Background information
- Born: 5 January 1983 (age 43) London, England
- Origin: Saint Vincent and the Grenadines
- Genres: Hip hop; R&B; reggae fusion; electronic;
- Occupations: Singer; songwriter; rapper; record producer;
- Instruments: Steel drum, percussion, keyboards, guitar
- Years active: 2005–present
- Label: Universal Music
- Formerly of: Mattafix
- Website: marlonroudette.com

= Marlon Roudette =

Vincentian born singer, songwriter, and record producer (born 1983)

Marlon Roudette (born 5 January 1983) is an English singer, songwriter, and record producer. He is the former front man for the duo Mattafix who had their first number 1, "Big City Life", in 2006. After the group split, Roudette embarked on a solo career with two number one singles in Europe, "New Age" and "When the Beat Drops Out"; the latter made it to number 7 on the UK Singles Chart and is certified platinum.

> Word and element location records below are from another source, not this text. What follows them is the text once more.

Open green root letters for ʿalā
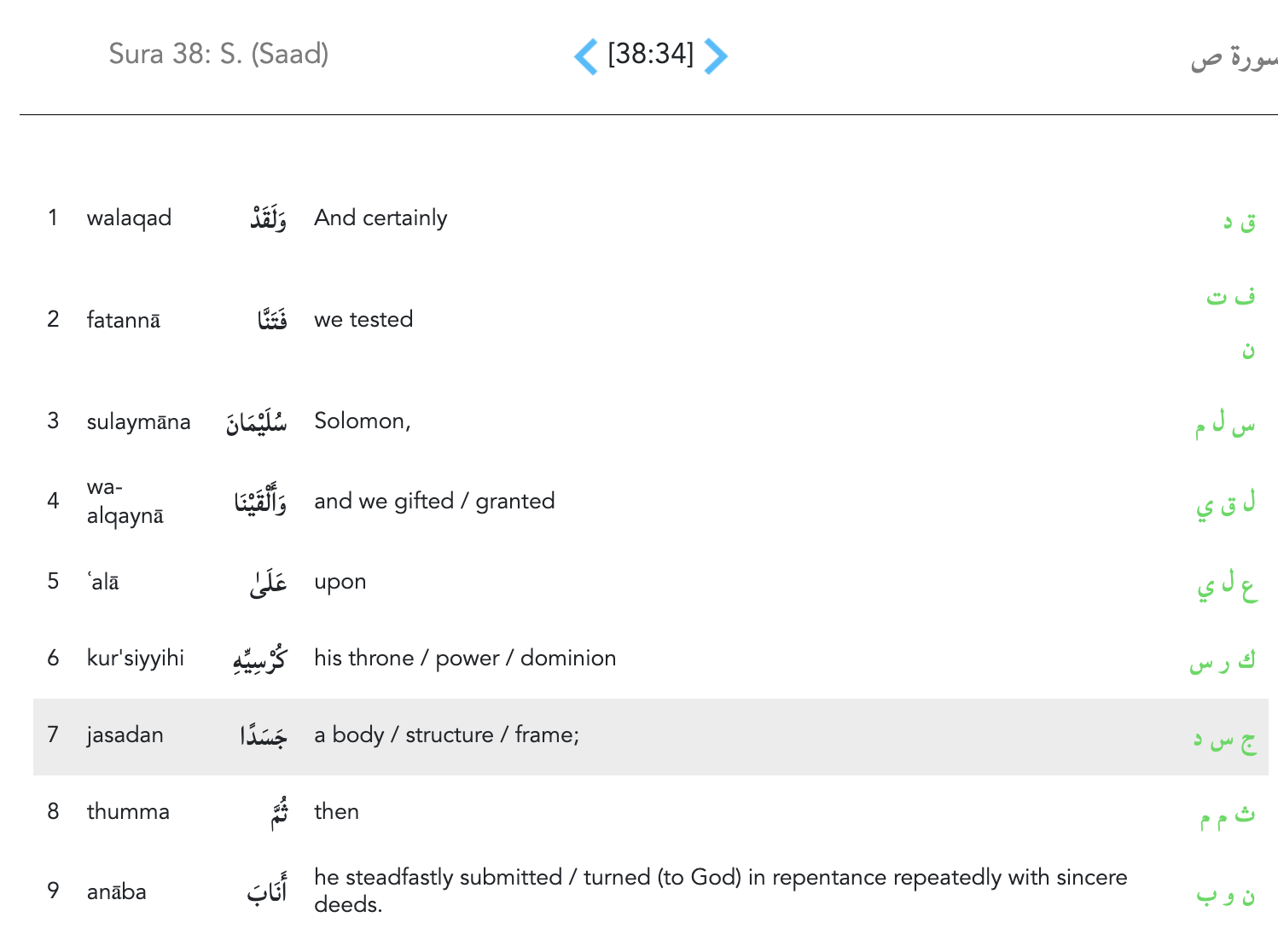This screenshot has width=1278, height=952. [x=1226, y=585]
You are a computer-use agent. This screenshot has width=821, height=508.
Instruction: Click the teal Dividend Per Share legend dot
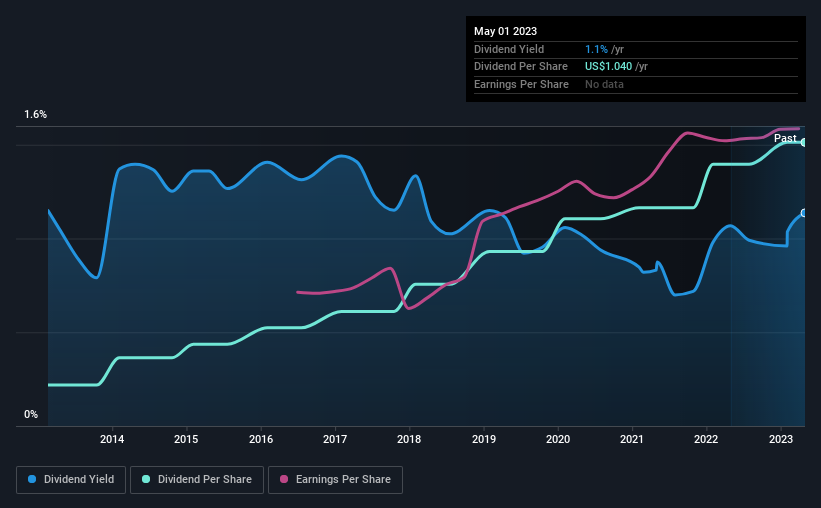[x=146, y=479]
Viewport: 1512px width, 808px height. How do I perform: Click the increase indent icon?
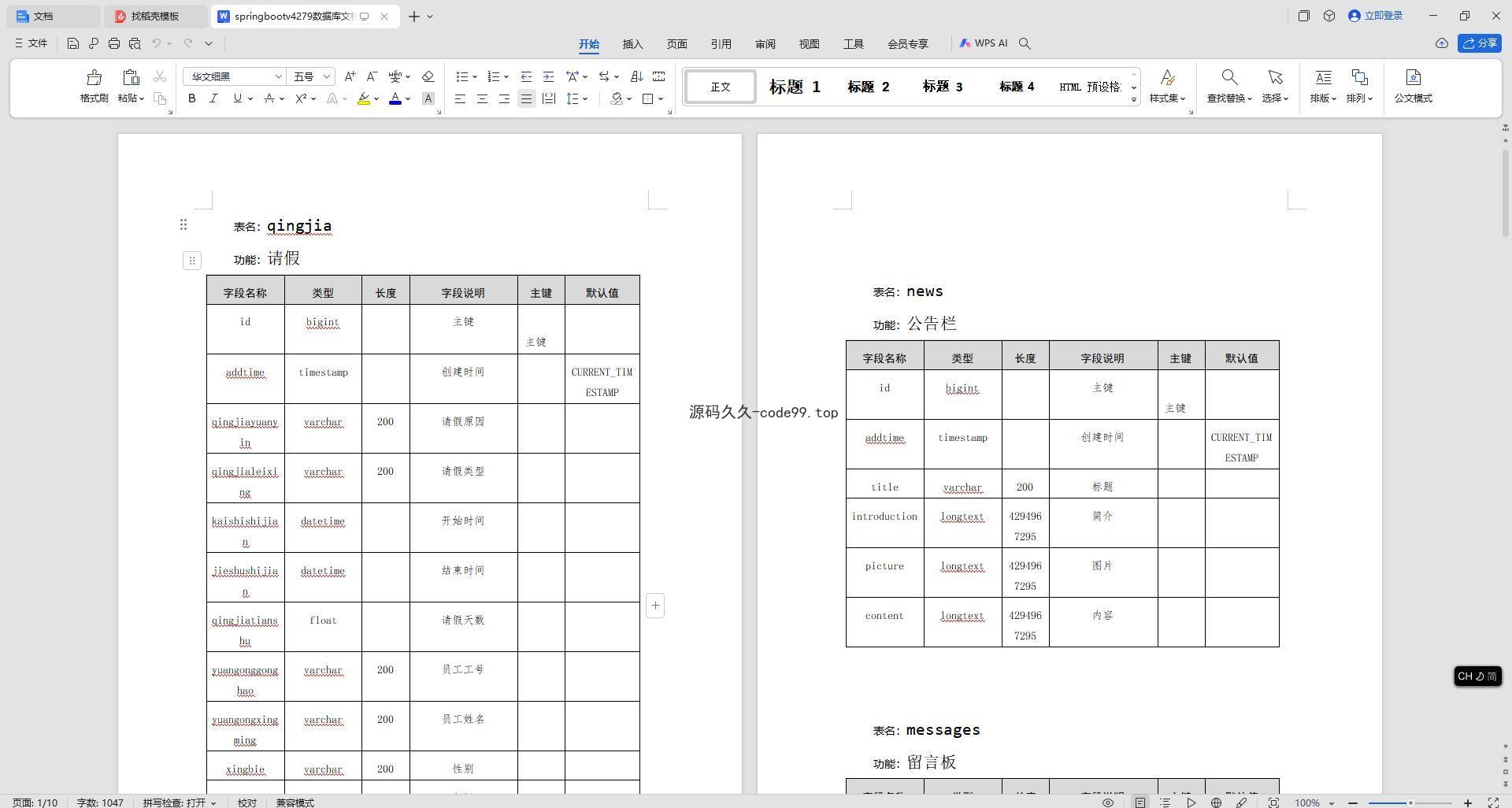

In recent years, he is also known for his co-writing work for artists, including Sinéad Harnett and his half-sister, Mabel. He co-wrote Mabel's hit singles "Finders Keepers" and "Fine Line", as well as the Not3s single "My Lover" and Jax Jones' hit "Ring Ring". He has also co-written tracks featuring Wiley, Tory Lanez, Kranium, Bad Gyal and Busy Signal.

==Biography==
Marlon Roudette was born in London and is the son of Cameron McVey, a British music producer of Scottish and English extraction, and Vonnie Roudette, a designer and artist of Dominican/Trinidadian descent residing in Saint Vincent and the Grenadines. As a young child, he moved with his mother and sister to Trinidad, then to St. Vincent in 1992, where he began his music career, and returned to London when he was 17. Roudette is the stepson of Neneh Cherry and paternal half-brother of Mabel.

==Music career==
===Mattafix (2005–2009)===
After his return to London, Marlon formed the electronic music duo Mattafix with producer and keyboardist Preetesh Hirji. Hirji was born in London of Indian parentage and grew up in the heart of West London, where he started at Eastcote Studios on Kensal Road. Their sound was a fusion of hip hop, R&B, reggae, dancehall, blues, jazz, soul and world. Mattafix won the Sopot International Song Festival in 2006.

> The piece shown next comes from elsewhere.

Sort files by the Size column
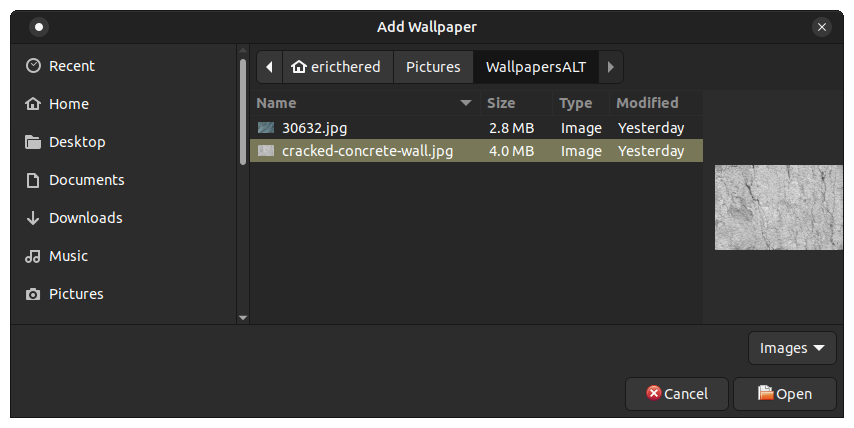The height and width of the screenshot is (428, 854). (x=501, y=103)
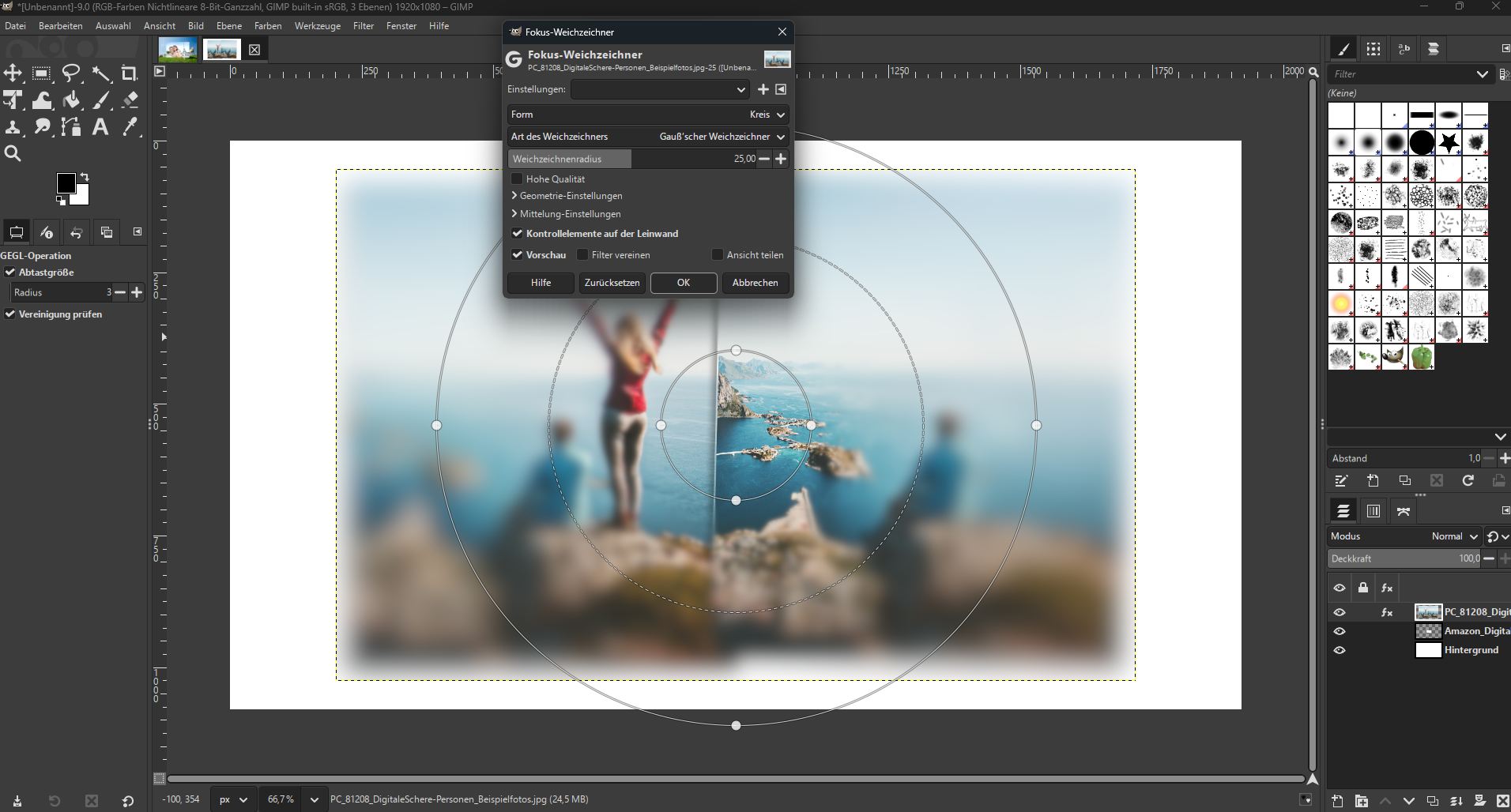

====Signs of a Struggle (2005–2006)====
Mattafix released their first single, "11.30 (Dirtiest Trick in Town)", as a limited edition on Buddhist Punk Records on 13 January 2005. However, the song never charted.

Their second single, "Big City Life", was released by EMI on 8 August 2005. It was a hit, managing a number 15 in the United Kingdom and a number 1 in Germany, Poland, Austria, Italy, Switzerland and New Zealand. It also had success in other European countries where it reached the top 20. It can also be heard on the soundtrack to the hit video game FIFA World Cup Germany 2006, designed by EA Sports, and was included in the NOW! 62 UK compilation, the duo's first and only song to date, to be included in the series.

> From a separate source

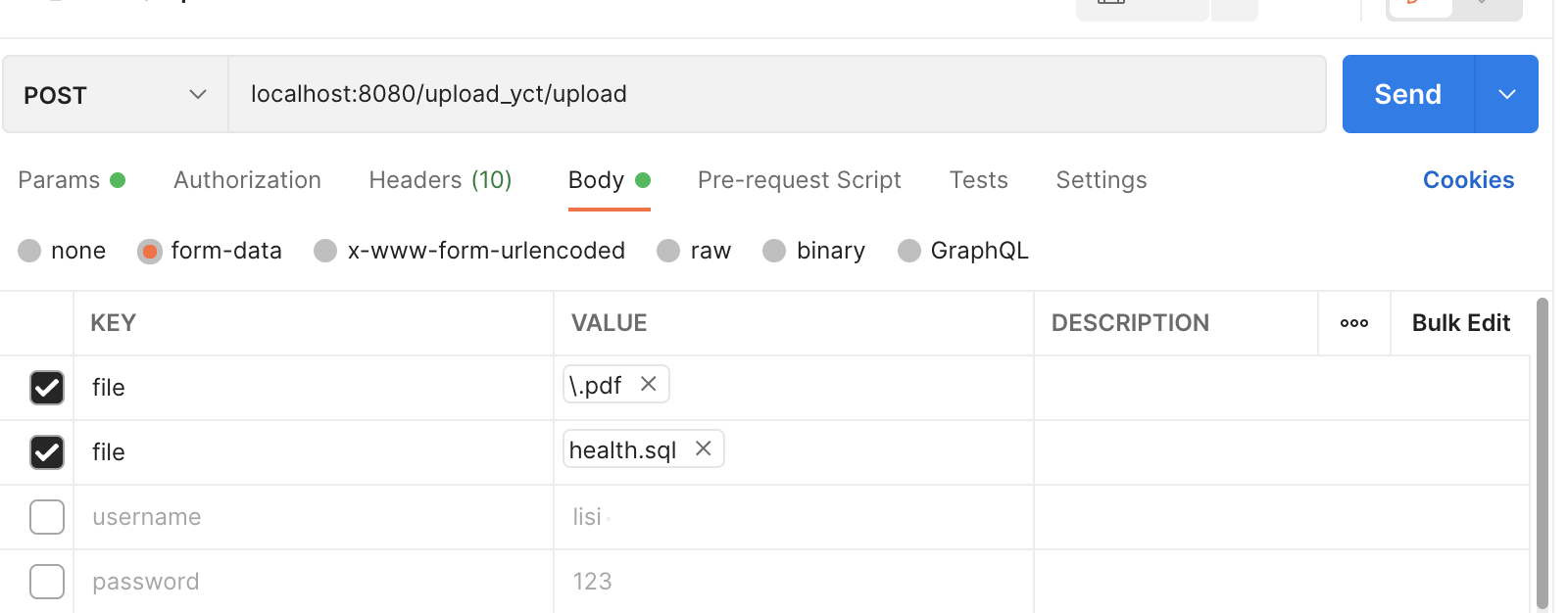Select the none body option
Screen dimensions: 1568x613
coord(30,252)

Signs of a Struggle received positive reviews and had success in Europe where the band toured extensively throughout 2006-08. Signs of a Struggle was a Triple J feature album in April 2006.

The duo toured with the likes of Jem and Joss Stone on their UK tours to promote the album, and have also opened for Sting, in Milan, before a crowd of more than 100,000 people.

Their fourth single, "To & Fro", was released on 13 March 2006. The single was released as a download only in the United Kingdom.

====Rhythm & Hymns (2007–2009)====
On 7 September 2007, Mattafix released the first single, "Living Darfur", taken from their second album Rhythm & Hymns. It was available as a download only. The single was released physically on 22 October 2007. The video features Matt Damon in the intro and was promoted by numerous celebrities, including Mick Jagger. The track was featured as part of the Save Darfur Campaign. Working alongside humanitarian agencies operating in the region, the band filmed a video for the song in the refugee camps in the region. The video became extremely popular on YouTube and to date is the only music video by an international group to be filmed in a war zone.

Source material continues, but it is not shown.